Choosing an appropriate database for storing system information was a simple task for us. Ignite does an excellent job of storing information about users and settings and of processing a large flow of incoming metrics and traces. For fault tolerance, data about users, data about traces, and data about metrics are stored independently. Thus, failure of the traces storage does not affect the ability to display charts that are based on metrics. Each cluster can be configured and optimized independently, after the specifics of the load are studied and considered.
Under the hood, Control Center uses the integration of Ignite with Spring Data and uses the Cache API directly. Database-state initialization and generation of queries and migrations are implemented via the Spring Data mechanisms. Because the functionality of Spring Data was not sufficient, the integration was extended. For example, the Querydsl support was added. The Queryds enhancement in Apache Ignite is currently in the code-review stage.
The history of metrics and traces is stored in Ignite for a limited amount of time, one day for metrics and one week for traces. After the prescribed time period, the information is deleted in accordance with the expiry policy that is configured in Ignite.
Despite the current vast capabilities of Control Center, active development continues. There are still functionalities to be developed and improved.
Here is a list of the most significant improvements that are planned:
- Redesign of the mechanism for interacting with the metrics framework. The ability to create dashboard templates will appear in the near future. Currently, only a predefined set of templates is available for selection.
- Integration between metric-based widgets and error notifications. If an alert is configured for a metric, the alert should be reflected on the corresponding chart.
- Extension of the list of components that are available for tracing. This work is being done for Apache Ignite and GridGain In-Memory Computing Platform.

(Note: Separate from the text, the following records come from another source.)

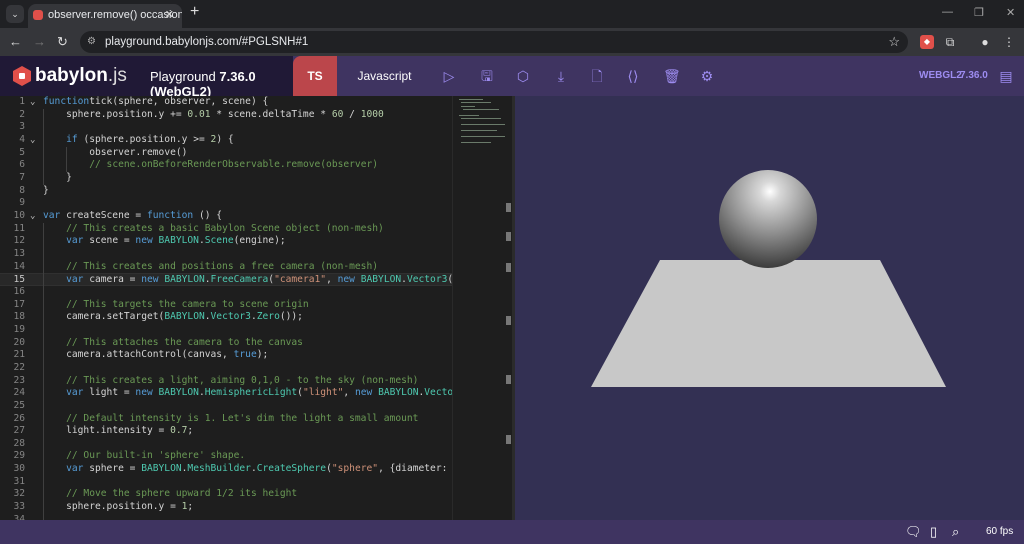 The width and height of the screenshot is (1024, 544). I want to click on code-token: * scene.deltaTime *, so click(271, 114).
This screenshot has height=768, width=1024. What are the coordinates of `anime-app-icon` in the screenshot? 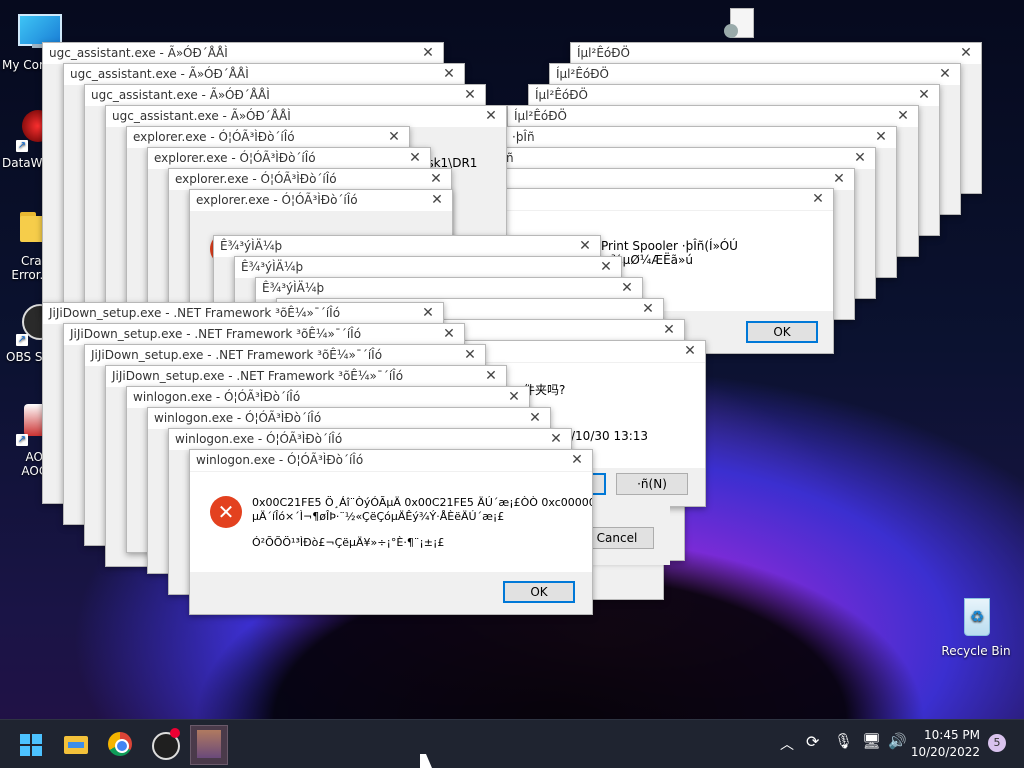 It's located at (209, 745).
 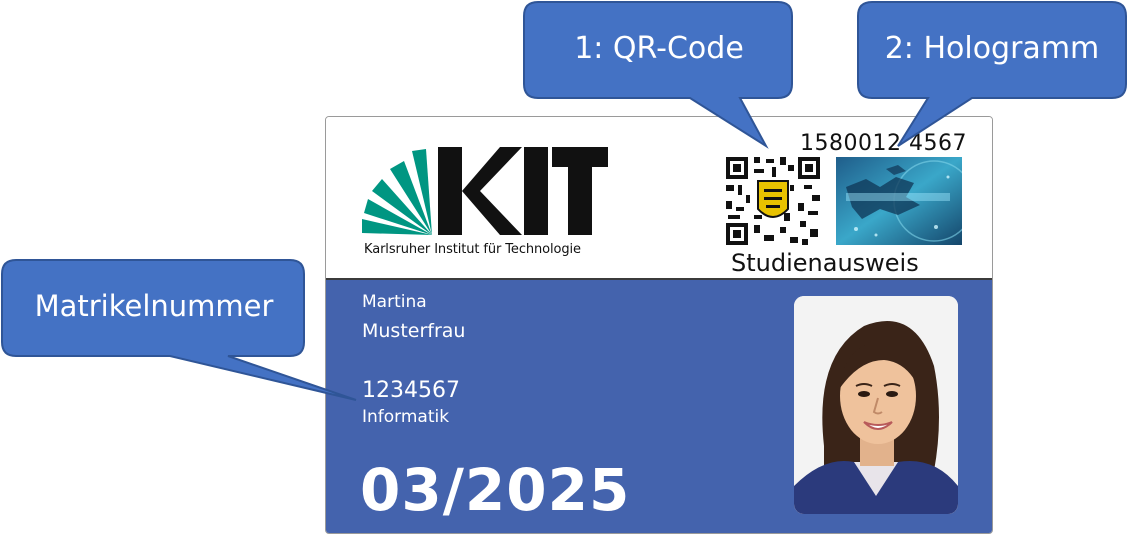 What do you see at coordinates (659, 48) in the screenshot?
I see `qr-callout-label: 1: QR-Code` at bounding box center [659, 48].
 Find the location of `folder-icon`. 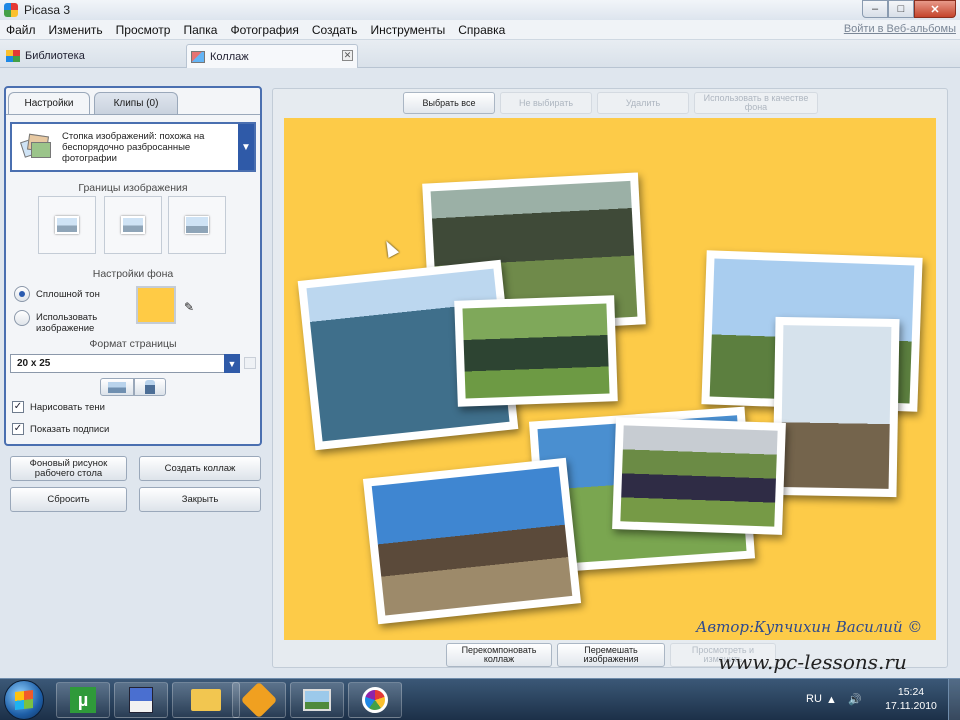

folder-icon is located at coordinates (206, 700).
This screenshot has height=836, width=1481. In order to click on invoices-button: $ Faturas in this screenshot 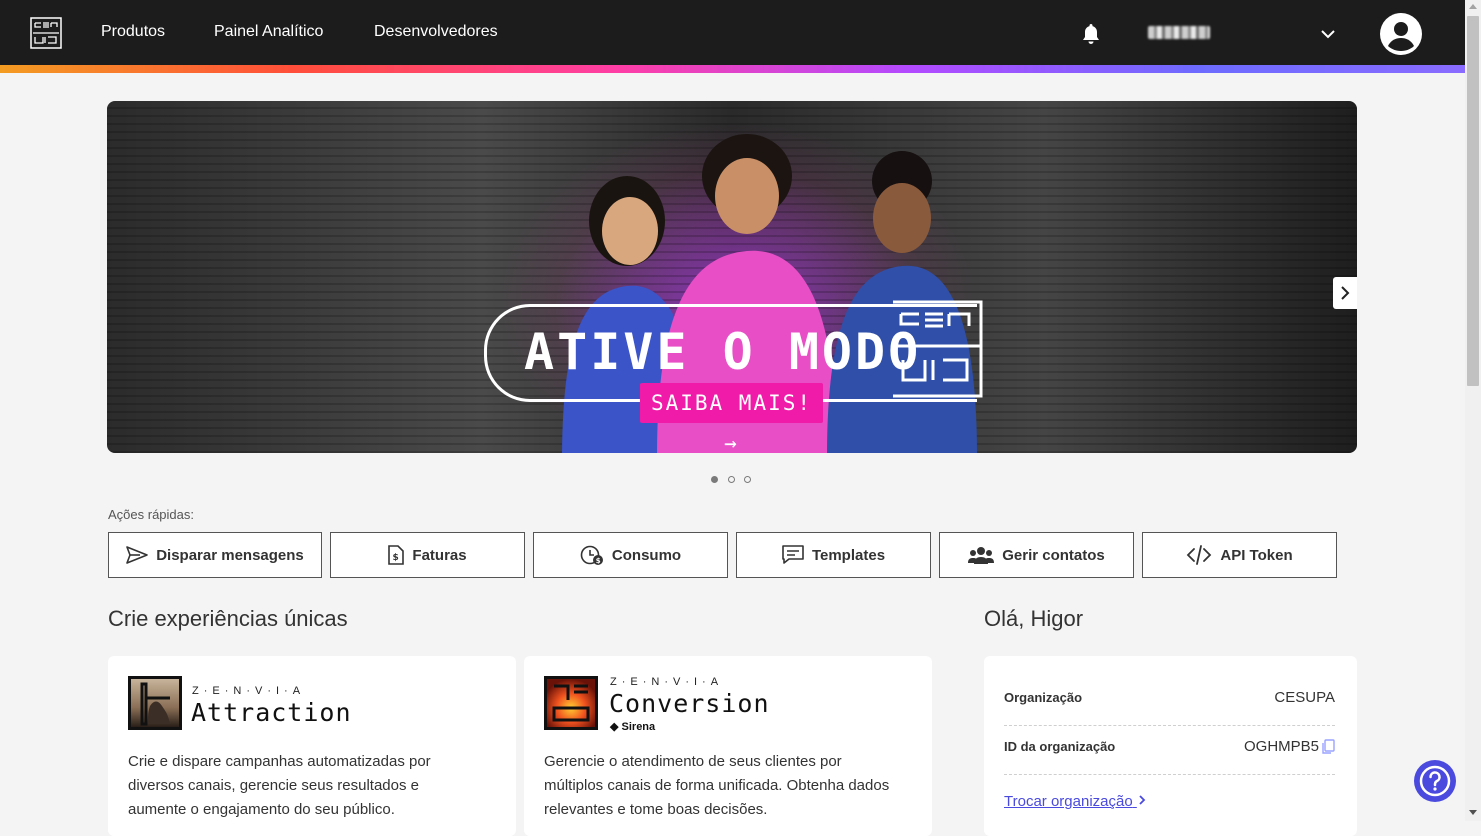, I will do `click(428, 555)`.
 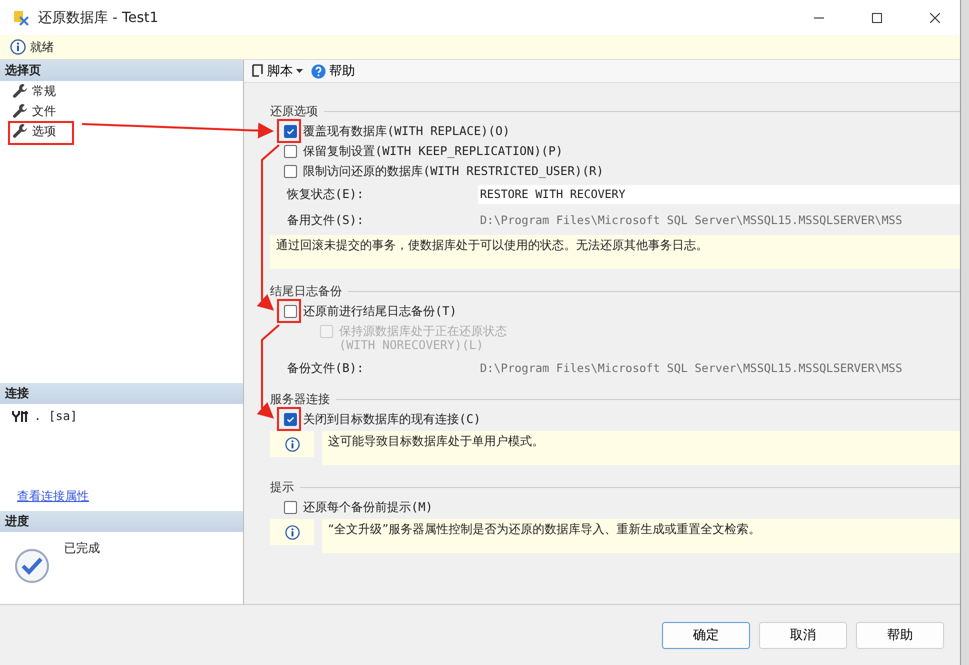 What do you see at coordinates (294, 111) in the screenshot?
I see `group-title: 还原选项` at bounding box center [294, 111].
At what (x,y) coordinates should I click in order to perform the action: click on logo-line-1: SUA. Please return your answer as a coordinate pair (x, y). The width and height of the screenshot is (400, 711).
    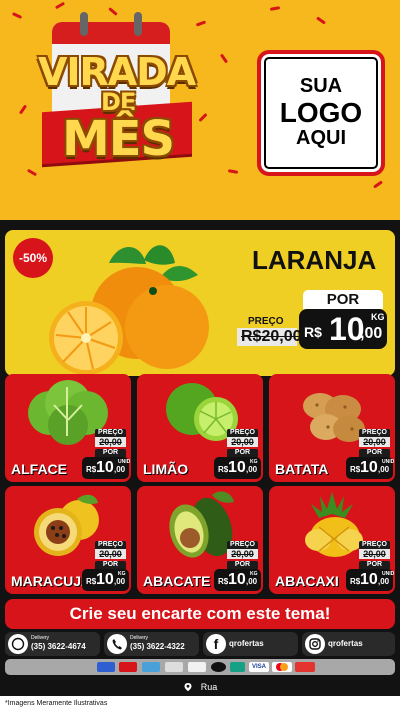
    Looking at the image, I should click on (321, 86).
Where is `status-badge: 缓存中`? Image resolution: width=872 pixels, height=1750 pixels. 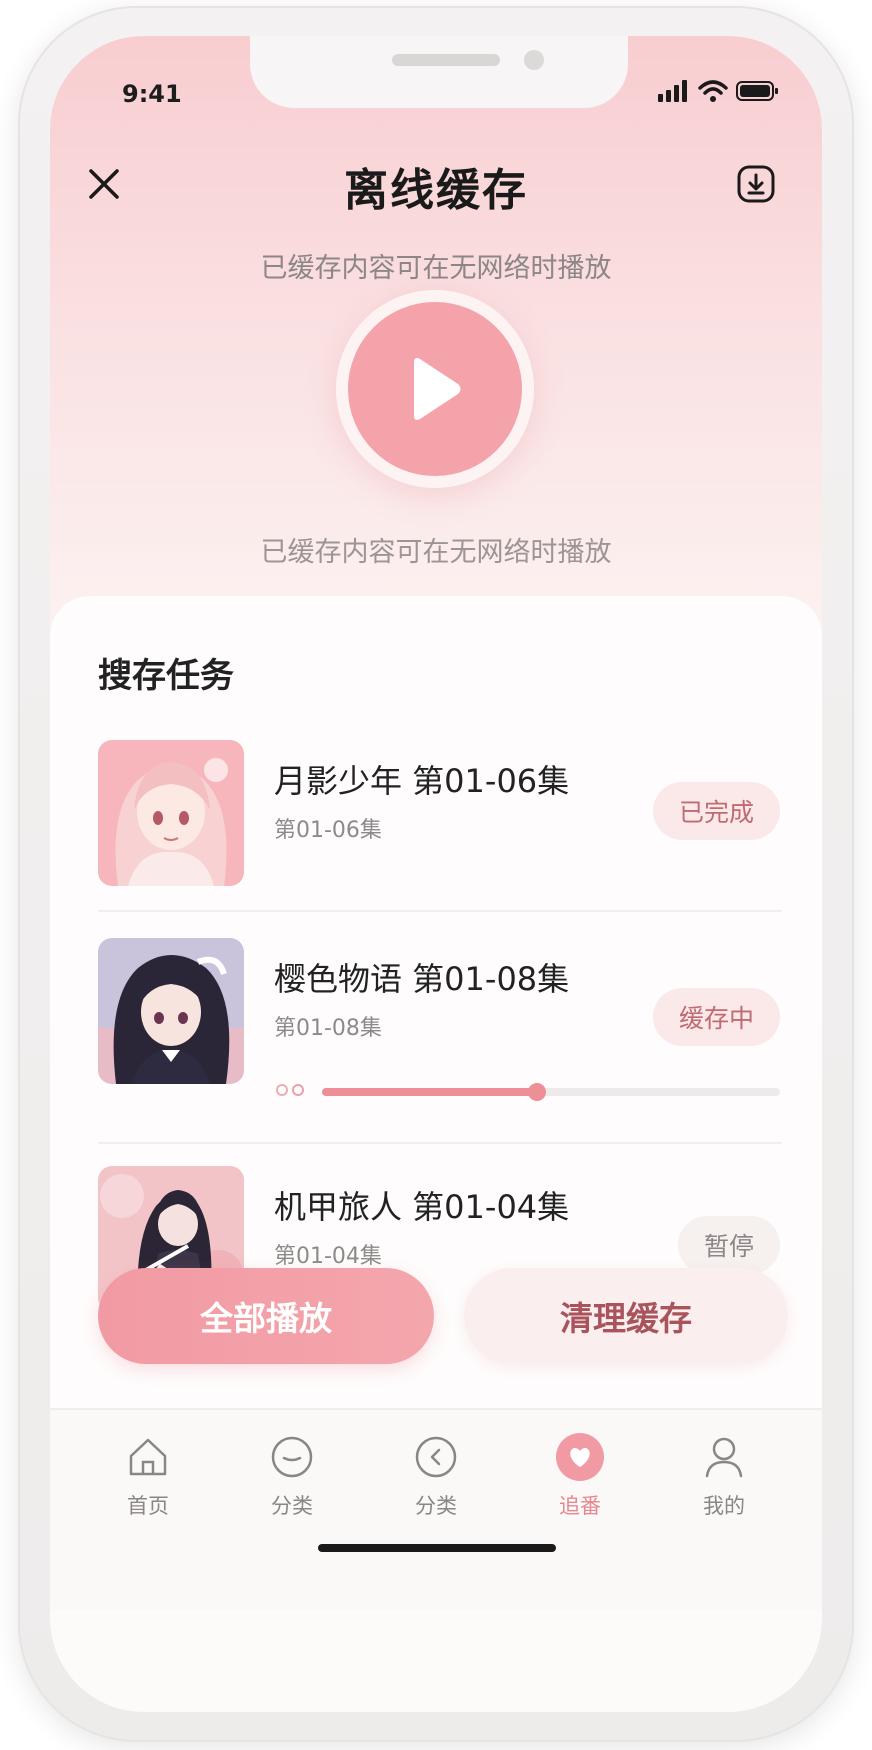 status-badge: 缓存中 is located at coordinates (716, 1017).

- Support for GridGain Data Center Replication. Management and monitoring capabilities for the replication process between GridGain clusters will be added.
Was It Worth It?
Development of a monitoring tool is a challenging task. For us, the task required a year of intense work from a whole team. What did we achieve? We improved the usability of Apache Ignite and GridGain clusters. By developing Control Center we solved the problem of having to configure the monitoring infrastructure for each of our users. Should you develop such a monitoring system by yourself? You must have really good reasons for doing so. For us, our work was an investment that made our product more convenient.